Perhaps you’ve noticed I don’t write much about marriage any more. Our partners do an excellent job of being consistently, rather stubbornly, who we aren’t, and once we accept that, our job is to keep accepting it over and over. Or not. The not is what causes the difficulty.
At one time in my life, motherhood brought to me my most urgent and incomprehensible lessons. At other times, my marriage did. But by itself, over time, sure as day to night to day, in a continuous and miraculous transformation, a daughter becomes a mother and a woman becomes a wife. When that transition is complete, there’s not much to say about it, not much I can tell you, since you will have to make that passage on your own. Or not.

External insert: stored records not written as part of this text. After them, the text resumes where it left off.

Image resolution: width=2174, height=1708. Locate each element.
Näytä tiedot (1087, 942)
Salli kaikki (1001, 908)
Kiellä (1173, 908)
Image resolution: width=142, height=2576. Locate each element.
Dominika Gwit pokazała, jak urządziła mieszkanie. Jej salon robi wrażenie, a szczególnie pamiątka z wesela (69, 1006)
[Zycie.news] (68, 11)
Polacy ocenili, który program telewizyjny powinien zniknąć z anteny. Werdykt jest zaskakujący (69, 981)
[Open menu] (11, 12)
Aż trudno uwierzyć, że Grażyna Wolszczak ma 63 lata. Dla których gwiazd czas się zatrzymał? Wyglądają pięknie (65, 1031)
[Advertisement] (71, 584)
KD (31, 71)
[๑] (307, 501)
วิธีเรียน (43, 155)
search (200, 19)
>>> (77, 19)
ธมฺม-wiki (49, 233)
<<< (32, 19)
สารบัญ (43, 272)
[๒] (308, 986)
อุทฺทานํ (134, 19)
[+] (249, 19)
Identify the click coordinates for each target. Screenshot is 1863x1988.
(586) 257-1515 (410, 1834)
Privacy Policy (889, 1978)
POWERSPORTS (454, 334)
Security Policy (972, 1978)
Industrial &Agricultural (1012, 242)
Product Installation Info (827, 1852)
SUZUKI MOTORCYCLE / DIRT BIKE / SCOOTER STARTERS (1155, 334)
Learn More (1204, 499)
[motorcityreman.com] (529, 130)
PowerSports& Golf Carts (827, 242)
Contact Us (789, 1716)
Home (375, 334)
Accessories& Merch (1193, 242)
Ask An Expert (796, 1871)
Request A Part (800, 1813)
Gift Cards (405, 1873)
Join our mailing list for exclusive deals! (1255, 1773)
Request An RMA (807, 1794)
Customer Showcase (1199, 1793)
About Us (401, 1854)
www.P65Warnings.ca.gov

What is most interesting to me now is another transition, perhaps the last for me, and the greatest of all. It is the transition from the student to the teacher. In whatever form it takes, whatever time it travels, this is the longest lesson we undertake, because it is the lesson in how we live, how we give, how we grow, and how we know.
This matter is what occupies me now, what encourages, frustrates, challenges and intrigues me. This matter of teaching.
I’m telling you this so that I hear it myself, a roll call I feel ill-equipped to answer. I’m offering you a chance to consider the magnificent matter of students and teachers in this post, and enticing you with the chance to win a signed copy of my friend Donna Kaishu Quesada’s new book, The Buddha in the Classroom: Zen Wisdom to Inspire Teachers.
Donna, or should I say, Kaishu, the name I know her by, is a professor of philosophy at a nearby college and a Zen student at the Hazy Moon Zen Center, where I practice. In this book, her first, she examines the relationship that I now consider to be the most significant relationship in life: the one between the student and the teacher. Whether it occurs in a classroom, or in a kitchen, or in a Zen temple, the student-teacher relationship encapsulates the extraordinary power that comes in every face-to-face encounter: the chance to change one another with our sheer presence, acknowledging and accepting one another, or not. Sometimes the teacher is the student, and sometimes the student is the teacher. Isn’t it amazing? Far more amazing than any piece of instruction that can be summarized in a lecture, or a list, or a series of multiple-choice questions.
Because she is my dharma sister, I can recommend this book wholeheartedly. I have only read small portions and even those I can’t recall, as they have entered me clean through, like water to thirst. But I have sat face-to-face in a room together with Kaishu, the same as every true student, every true teacher, and so I know that what she offers is humble and heartfelt. Reading it, you may come to know what I have: every relationship is a student-teacher relationship. Every relationship has the power to change how we live forever. And every teacher needs not a student, but a teacher. A teacher is forever.
To enter the giveaway, leave a comment with the name – quickly, without thinking! – of a teacher who has changed your life forever. And be grateful, as I am for you. I will select a winner, as if approaching an altar, next Wednesday, May 25.
And the winner is: Imelda, commenter no. 75. Thank you to all who have thanked a teacher.